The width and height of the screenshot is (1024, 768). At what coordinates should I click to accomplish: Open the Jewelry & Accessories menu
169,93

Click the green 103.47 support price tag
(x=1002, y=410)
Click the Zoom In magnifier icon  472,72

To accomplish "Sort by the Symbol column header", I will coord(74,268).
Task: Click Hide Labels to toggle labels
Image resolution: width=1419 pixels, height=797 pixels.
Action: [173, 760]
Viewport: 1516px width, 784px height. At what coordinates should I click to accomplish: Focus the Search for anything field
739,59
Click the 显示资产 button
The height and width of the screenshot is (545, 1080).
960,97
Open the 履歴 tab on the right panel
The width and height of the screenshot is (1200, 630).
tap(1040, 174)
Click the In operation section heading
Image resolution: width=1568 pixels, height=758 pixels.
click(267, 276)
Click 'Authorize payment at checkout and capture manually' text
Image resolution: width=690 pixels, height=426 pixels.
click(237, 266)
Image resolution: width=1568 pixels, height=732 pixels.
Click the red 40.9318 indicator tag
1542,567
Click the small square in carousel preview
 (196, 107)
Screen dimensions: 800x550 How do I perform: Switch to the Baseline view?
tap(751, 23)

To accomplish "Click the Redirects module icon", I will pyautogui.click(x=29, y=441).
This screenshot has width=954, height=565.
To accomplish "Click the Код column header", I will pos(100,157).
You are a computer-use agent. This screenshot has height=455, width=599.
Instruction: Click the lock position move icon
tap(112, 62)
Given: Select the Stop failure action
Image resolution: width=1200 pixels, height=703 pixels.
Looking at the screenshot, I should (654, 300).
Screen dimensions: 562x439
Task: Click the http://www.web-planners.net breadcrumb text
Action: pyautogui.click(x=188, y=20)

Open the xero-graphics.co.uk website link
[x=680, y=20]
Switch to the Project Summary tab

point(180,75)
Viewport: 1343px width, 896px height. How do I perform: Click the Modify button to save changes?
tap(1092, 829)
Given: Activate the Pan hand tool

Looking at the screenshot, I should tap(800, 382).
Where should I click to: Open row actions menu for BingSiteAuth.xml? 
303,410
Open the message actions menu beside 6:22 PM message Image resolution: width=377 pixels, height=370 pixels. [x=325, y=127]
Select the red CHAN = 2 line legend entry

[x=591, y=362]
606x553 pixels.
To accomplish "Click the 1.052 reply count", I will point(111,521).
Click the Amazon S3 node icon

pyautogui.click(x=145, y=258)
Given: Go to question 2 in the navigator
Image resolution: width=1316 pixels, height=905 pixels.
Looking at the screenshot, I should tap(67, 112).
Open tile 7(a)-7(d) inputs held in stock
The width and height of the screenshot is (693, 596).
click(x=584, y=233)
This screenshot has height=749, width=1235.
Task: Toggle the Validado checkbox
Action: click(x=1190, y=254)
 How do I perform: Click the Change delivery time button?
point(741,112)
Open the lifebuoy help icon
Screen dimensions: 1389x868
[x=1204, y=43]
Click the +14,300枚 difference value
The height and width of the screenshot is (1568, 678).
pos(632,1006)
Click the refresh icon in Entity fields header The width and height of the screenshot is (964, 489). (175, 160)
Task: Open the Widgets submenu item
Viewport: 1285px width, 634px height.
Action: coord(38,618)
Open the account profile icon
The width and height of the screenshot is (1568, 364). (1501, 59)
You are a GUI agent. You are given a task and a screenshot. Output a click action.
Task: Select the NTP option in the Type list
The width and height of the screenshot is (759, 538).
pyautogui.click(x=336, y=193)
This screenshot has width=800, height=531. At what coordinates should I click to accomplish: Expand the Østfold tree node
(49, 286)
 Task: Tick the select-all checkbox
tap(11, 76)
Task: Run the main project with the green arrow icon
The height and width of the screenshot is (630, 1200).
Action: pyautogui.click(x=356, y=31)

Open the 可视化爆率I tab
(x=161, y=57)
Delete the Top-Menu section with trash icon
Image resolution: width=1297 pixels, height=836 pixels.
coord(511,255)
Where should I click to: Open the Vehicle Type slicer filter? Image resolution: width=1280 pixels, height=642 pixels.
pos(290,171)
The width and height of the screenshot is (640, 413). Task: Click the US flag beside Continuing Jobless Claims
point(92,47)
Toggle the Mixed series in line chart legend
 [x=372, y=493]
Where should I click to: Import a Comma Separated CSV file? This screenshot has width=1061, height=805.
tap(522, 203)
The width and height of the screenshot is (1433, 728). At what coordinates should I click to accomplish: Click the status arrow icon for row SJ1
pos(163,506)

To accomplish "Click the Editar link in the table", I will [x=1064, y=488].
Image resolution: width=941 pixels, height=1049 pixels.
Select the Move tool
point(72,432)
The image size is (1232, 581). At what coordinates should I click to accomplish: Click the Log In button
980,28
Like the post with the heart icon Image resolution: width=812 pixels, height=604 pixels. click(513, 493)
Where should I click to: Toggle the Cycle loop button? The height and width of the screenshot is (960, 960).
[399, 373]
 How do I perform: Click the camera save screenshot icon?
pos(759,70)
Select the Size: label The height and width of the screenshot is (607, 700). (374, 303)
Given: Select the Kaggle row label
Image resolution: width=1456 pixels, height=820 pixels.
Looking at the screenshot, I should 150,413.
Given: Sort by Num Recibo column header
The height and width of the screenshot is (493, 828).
========
Work order » Going through the data above, return each line with the word "header".

Exercise response »
To accomplish "Sort by the Symbol column header", I will coord(74,268).
To accomplish "Click the Код column header", I will pos(100,157).
Click the refresh icon in Entity fields header The width and height of the screenshot is (964, 489). (175, 160)
Given: Sort by Num Recibo column header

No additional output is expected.